### READING PASSAGE
[Start]
Reusing gaskets

Has anyone figured out a good way to reuse gaskets? the cost and all the scraping involved have me looking for a better way. Can you precoat them with oil, silicone, or silicone one side so they stick to one side. and does it adversly affect sealing qualitys? Thanks Crew

I pre-coat them with grease. They never stick and can be pealed off without any effort. They never leak. I would never reuse a center case gasket, only because because if it did leak, it would be a pain to replace. But I reuse clutch gaskets, since they have easy access just in case it does leak. But they one thing I love about pre-coating them is the hour or so it takes to scrape a dried up old gasket. Instead, it only take one second to remove it. Plus you never have to worry about gouging the case and causing possible leak by doing that. Also I use a ton of grease. It works great, I just did it yesterday.

i never reused them ONLESS!!!!!!!!!!!!!! ive installed them and have not run the motor yet (exable like forgetting to install somthing in the motor or changing and engine cover cuz i found a better one)

one a motor is run for more the 5 mins ive noticed the gaskets start to stick and the hell with gasket sealer buy an etire gasket kit and fix it the right way so you dont have to fix it again.

Never reuse a head gasket and always buy the Honda OEM head gasket.

Never re-use a gasket except in case of EXTREME emergency! Your engine and your wallet will thank you.

thanks for the help crew, Socal i think i will be greasing my clutch cover gasket when i put it on, if nothing else for easier removal. I need to clean out the filter after a top end rebuild, if not several times. previous owner had a top end meltdown and there is alot of aluminum still floating around after 5-6 flushings and several with diesel. How effective is the rotary filter under the clutch cover gasket and has anyone found a way to place a finer mesh filter in the drain system?
[End]
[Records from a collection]
[Start]
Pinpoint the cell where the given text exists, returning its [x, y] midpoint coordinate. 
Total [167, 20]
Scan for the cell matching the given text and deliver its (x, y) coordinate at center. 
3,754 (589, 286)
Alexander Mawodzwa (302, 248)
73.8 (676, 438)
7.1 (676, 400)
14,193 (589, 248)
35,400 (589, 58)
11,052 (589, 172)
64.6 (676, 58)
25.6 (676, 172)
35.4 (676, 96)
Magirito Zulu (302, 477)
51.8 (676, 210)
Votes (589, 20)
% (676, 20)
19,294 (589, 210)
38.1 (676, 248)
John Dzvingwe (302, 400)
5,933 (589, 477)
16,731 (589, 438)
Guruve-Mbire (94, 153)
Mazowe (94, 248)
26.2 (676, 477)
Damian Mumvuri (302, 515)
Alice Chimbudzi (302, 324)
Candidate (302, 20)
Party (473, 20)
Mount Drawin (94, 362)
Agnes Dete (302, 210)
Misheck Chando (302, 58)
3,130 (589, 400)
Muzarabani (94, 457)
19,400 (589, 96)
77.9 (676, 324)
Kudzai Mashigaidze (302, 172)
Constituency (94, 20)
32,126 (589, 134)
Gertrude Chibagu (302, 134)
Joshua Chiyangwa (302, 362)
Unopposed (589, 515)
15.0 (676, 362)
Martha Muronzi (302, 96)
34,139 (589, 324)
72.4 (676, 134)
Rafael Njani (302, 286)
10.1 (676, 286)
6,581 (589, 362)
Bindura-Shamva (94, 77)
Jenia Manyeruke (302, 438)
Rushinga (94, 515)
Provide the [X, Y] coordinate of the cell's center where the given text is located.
[End]
### DIRECTIVES
**a)** In the forum thread on reusing gaskets, why does the poster who pre-coats gaskets with grease reuse clutch gaskets but never a center case gasket?
**b)** Retype everything in the forum thread on reusing gaskets from "i never reused" down to "a better one)".
The rows were taken from a separate source.

### THE SOLUTIONS
**a)** Clutch gaskets are easy to reach, so replacing one that leaks is simple. A leaking center case gasket would be a pain to replace.

**b)**
i never reused them ONLESS!!!!!!!!!!!!!! ive installed them and have not run the motor yet (exable like forgetting to install somthing in the motor or changing and engine cover cuz i found a better one)